• **TASK DETAILS**: Rewrite the data below, changing every "computer-use agent" to "screen-control agent" and leaving everything else unchanged.
:::
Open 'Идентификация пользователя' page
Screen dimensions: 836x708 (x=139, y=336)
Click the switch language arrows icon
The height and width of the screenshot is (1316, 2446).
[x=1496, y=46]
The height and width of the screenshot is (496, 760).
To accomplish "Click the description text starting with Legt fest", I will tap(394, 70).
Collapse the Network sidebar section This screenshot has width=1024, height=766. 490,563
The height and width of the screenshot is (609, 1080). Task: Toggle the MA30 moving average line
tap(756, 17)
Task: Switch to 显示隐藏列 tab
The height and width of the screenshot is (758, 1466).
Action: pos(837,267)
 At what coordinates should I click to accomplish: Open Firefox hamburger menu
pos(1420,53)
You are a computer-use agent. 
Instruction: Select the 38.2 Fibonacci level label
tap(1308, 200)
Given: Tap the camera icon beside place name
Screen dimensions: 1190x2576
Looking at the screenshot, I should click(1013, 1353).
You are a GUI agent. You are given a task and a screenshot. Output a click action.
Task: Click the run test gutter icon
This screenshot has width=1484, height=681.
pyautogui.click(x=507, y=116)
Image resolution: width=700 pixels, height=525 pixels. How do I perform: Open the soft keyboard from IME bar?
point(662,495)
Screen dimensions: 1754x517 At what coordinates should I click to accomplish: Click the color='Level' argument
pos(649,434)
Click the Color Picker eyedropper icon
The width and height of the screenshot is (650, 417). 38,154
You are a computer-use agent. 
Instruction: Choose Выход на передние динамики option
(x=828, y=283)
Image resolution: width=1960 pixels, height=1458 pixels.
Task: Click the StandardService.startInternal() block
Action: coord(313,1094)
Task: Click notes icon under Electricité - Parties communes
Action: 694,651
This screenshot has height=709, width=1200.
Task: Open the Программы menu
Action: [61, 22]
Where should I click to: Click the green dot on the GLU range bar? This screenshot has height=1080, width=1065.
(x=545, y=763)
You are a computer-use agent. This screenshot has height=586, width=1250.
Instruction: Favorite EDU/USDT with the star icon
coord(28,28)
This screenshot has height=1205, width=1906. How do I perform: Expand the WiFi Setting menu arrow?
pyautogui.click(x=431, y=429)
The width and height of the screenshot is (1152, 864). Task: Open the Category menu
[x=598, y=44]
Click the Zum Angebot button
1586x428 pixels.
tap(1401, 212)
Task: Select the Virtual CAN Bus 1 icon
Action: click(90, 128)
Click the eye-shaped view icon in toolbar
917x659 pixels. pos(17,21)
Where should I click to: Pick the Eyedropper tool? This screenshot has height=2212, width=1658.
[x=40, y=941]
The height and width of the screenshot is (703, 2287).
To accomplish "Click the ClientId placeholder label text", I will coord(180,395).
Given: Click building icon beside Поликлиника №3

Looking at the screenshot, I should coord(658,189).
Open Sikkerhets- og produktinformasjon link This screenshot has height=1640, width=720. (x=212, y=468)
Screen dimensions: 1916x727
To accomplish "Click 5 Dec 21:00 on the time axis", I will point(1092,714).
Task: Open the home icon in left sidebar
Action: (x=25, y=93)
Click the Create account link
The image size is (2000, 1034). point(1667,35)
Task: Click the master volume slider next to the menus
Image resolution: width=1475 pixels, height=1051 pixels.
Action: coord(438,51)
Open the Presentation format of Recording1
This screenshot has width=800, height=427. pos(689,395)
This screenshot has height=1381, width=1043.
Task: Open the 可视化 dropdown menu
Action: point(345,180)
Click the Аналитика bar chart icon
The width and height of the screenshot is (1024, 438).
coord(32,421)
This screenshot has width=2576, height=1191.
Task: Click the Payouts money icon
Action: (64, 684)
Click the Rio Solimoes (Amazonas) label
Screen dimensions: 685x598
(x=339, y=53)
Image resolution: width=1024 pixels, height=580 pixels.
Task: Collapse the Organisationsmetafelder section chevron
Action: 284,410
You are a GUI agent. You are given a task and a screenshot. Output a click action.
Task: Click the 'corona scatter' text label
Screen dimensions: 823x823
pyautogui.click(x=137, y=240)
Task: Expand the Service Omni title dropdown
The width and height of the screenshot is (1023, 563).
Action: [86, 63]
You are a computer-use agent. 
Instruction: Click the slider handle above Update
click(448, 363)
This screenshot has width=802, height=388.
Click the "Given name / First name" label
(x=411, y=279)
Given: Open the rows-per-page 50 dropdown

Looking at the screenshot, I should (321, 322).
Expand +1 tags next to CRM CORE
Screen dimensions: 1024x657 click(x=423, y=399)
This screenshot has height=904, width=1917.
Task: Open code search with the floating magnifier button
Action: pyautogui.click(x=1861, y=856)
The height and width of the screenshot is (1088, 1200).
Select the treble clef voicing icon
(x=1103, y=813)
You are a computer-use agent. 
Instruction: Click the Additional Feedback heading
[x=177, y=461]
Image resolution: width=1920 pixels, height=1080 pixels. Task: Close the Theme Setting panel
:::
• **SOLUTION**:
Open 'Идентификация пользователя' page
Screen dimensions: 836x708 (x=139, y=336)
Click the switch language arrows icon
The height and width of the screenshot is (1316, 2446).
[x=1496, y=46]
The height and width of the screenshot is (496, 760).
To accomplish "Click the description text starting with Legt fest", I will tap(394, 70).
Collapse the Network sidebar section This screenshot has width=1024, height=766. 490,563
The height and width of the screenshot is (609, 1080). Task: Toggle the MA30 moving average line
tap(756, 17)
Task: Switch to 显示隐藏列 tab
The height and width of the screenshot is (758, 1466).
Action: pos(837,267)
 At what coordinates should I click to accomplish: Open Firefox hamburger menu
pos(1420,53)
You are a screen-control agent. 
Instruction: Select the 38.2 Fibonacci level label
tap(1308, 200)
Given: Tap the camera icon beside place name
Screen dimensions: 1190x2576
Looking at the screenshot, I should click(1013, 1353).
You are a GUI agent. You are given a task and a screenshot. Output a click action.
Task: Click the run test gutter icon
This screenshot has width=1484, height=681.
pyautogui.click(x=507, y=116)
Image resolution: width=700 pixels, height=525 pixels. How do I perform: Open the soft keyboard from IME bar?
point(662,495)
Screen dimensions: 1754x517 At what coordinates should I click to accomplish: Click the color='Level' argument
pos(649,434)
Click the Color Picker eyedropper icon
The width and height of the screenshot is (650, 417). 38,154
You are a screen-control agent. 
Instruction: Choose Выход на передние динамики option
(x=828, y=283)
Image resolution: width=1960 pixels, height=1458 pixels.
Task: Click the StandardService.startInternal() block
Action: coord(313,1094)
Task: Click notes icon under Electricité - Parties communes
Action: 694,651
This screenshot has height=709, width=1200.
Task: Open the Программы menu
Action: [61, 22]
Where should I click to: Click the green dot on the GLU range bar? This screenshot has height=1080, width=1065.
(x=545, y=763)
You are a screen-control agent. This screenshot has height=586, width=1250.
Instruction: Favorite EDU/USDT with the star icon
coord(28,28)
This screenshot has height=1205, width=1906. How do I perform: Expand the WiFi Setting menu arrow?
pyautogui.click(x=431, y=429)
The width and height of the screenshot is (1152, 864). Task: Open the Category menu
[x=598, y=44]
Click the Zum Angebot button
1586x428 pixels.
tap(1401, 212)
Task: Select the Virtual CAN Bus 1 icon
Action: click(90, 128)
Click the eye-shaped view icon in toolbar
917x659 pixels. pos(17,21)
Where should I click to: Pick the Eyedropper tool? This screenshot has height=2212, width=1658.
[x=40, y=941]
The height and width of the screenshot is (703, 2287).
To accomplish "Click the ClientId placeholder label text", I will coord(180,395).
Given: Click building icon beside Поликлиника №3

Looking at the screenshot, I should coord(658,189).
Open Sikkerhets- og produktinformasjon link This screenshot has height=1640, width=720. (x=212, y=468)
Screen dimensions: 1916x727
To accomplish "Click 5 Dec 21:00 on the time axis", I will point(1092,714).
Task: Open the home icon in left sidebar
Action: (x=25, y=93)
Click the Create account link
The image size is (2000, 1034). point(1667,35)
Task: Click the master volume slider next to the menus
Image resolution: width=1475 pixels, height=1051 pixels.
Action: coord(438,51)
Open the Presentation format of Recording1
This screenshot has width=800, height=427. pos(689,395)
This screenshot has height=1381, width=1043.
Task: Open the 可视化 dropdown menu
Action: point(345,180)
Click the Аналитика bar chart icon
The width and height of the screenshot is (1024, 438).
coord(32,421)
This screenshot has width=2576, height=1191.
Task: Click the Payouts money icon
Action: (64, 684)
Click the Rio Solimoes (Amazonas) label
Screen dimensions: 685x598
(x=339, y=53)
Image resolution: width=1024 pixels, height=580 pixels.
Task: Collapse the Organisationsmetafelder section chevron
Action: 284,410
You are a GUI agent. You are given a task and a screenshot. Output a click action.
Task: Click the 'corona scatter' text label
Screen dimensions: 823x823
pyautogui.click(x=137, y=240)
Task: Expand the Service Omni title dropdown
The width and height of the screenshot is (1023, 563).
Action: [86, 63]
You are a screen-control agent. 
Instruction: Click the slider handle above Update
click(448, 363)
This screenshot has width=802, height=388.
Click the "Given name / First name" label
(x=411, y=279)
Given: Open the rows-per-page 50 dropdown

Looking at the screenshot, I should (321, 322).
Expand +1 tags next to CRM CORE
Screen dimensions: 1024x657 click(x=423, y=399)
This screenshot has height=904, width=1917.
Task: Open code search with the floating magnifier button
Action: pyautogui.click(x=1861, y=856)
The height and width of the screenshot is (1088, 1200).
Select the treble clef voicing icon
(x=1103, y=813)
You are a screen-control agent. 
Instruction: Click the Additional Feedback heading
[x=177, y=461]
Image resolution: width=1920 pixels, height=1080 pixels. Task: Close the Theme Setting panel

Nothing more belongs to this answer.